You will need one wok or deep-sided pan and a second pan for the rice.
Ingredients
- 170 g rump steak (trimmed and thinly sliced)
- 0.25 tsp salt
- 0.5 an egg white
- 1 tsp corn flour
- 1 tblsp light soy sauce
- 2 tblsp vegetable oil
- 2 tblsp roasted peanuts/cashews
- 0.25 tsp chilli flakes
- 4 spring onions (chopped, green parts only)
- 1 clove garlic (crushed and finely sliced)
- thumb-sized piece of root ginger (peeled and finely sliced, about 10 slices)
- 0.5 red pepper (thinly sliced)
- 0.5 tsp whole peppercorns, cracked
- for the sauce:
- 1 tblsp soy sauce
- 100 ml chicken stock
- 1-2 tsp sugar
- 1 tsp tomato ketchup
- 1 tsp cornflour
- 1 tsp sesame oil (optional)
- for the rice:
- 8 oz cooked basmati rice (cold)
- 0.5 tsp soy sauce (or to taste)
- 1 egg
Method
- You will need one wok or deep-sided pan and a second pan for the rice.
- Combine salt, egg white, soy sauce and cornflour in a bowl and mix well with a fork or whisk.
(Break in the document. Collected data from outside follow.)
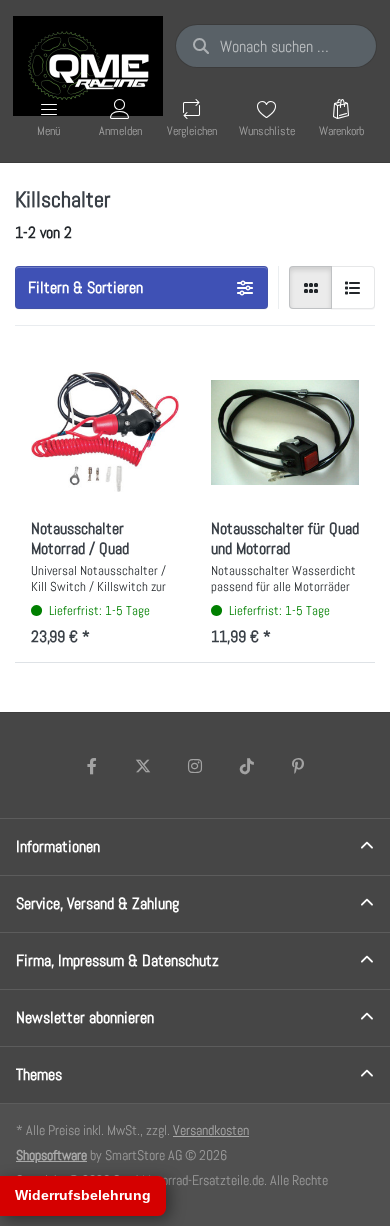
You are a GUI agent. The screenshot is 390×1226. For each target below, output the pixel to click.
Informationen (58, 846)
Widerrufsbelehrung (83, 1195)
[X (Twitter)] (144, 766)
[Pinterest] (298, 766)
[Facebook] (92, 766)
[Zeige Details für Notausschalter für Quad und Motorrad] (285, 432)
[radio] (311, 288)
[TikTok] (247, 766)
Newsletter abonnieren (85, 1017)
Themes (39, 1074)
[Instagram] (195, 766)
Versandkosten (211, 1130)
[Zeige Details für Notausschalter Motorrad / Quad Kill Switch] (105, 432)
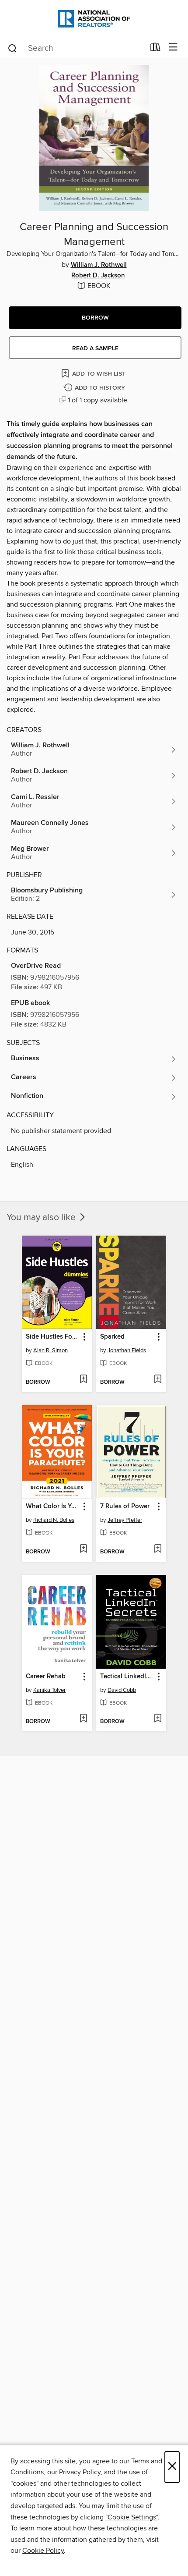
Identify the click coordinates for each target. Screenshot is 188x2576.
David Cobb (122, 1690)
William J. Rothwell (99, 265)
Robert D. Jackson (98, 276)
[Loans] (155, 49)
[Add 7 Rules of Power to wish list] (157, 1549)
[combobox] (76, 48)
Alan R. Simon (50, 1350)
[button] (95, 317)
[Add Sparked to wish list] (157, 1380)
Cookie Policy (43, 2550)
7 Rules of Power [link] (125, 1506)
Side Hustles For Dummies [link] (53, 1337)
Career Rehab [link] (46, 1677)
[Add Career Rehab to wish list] (83, 1719)
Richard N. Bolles (53, 1520)
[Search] (12, 48)
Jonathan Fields (127, 1350)
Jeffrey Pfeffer (125, 1520)
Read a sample (95, 348)
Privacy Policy (80, 2472)
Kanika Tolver (49, 1690)
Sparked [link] (112, 1337)
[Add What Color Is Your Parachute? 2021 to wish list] (83, 1549)
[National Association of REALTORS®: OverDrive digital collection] (94, 18)
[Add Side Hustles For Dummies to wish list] (83, 1380)
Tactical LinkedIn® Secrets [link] (127, 1677)
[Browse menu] (173, 47)
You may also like (42, 1217)
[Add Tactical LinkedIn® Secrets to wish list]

Add the sliced beef and coat well with the mixture. Set aside to marinate.
- Blend all sauce ingredients in another bowl and set aside. Add 1tbsp vegetable oil to a heated wok and stir fry beef until it loses its pink colour (1-2 mins). Remove beef from wok and set aside.
- Add remaining oil to the same wok. Toss the peanuts, red peppers, garlic, chilli flakes, ginger and cracked peppercorns into the wok and cook for 1-2 minutes.
- Add the combined sauce ingredients and cook until heated through and sauce has thickened.
- Return beef to the wok and stir fry on high heat for about 30 seconds.
- Finally, add the chopped spring onion and stir through. Serve with fried rice.
- For the rice, heat the pan on a high heat. Add a little vegetable oil. Add the cold rice and heat through, stirring all the while. Season with a little soy sauce.
- When rice is good and hot make a well in the centre. Add the egg into the well and stir through the rice until the egg is well cooked and mixed through the rice.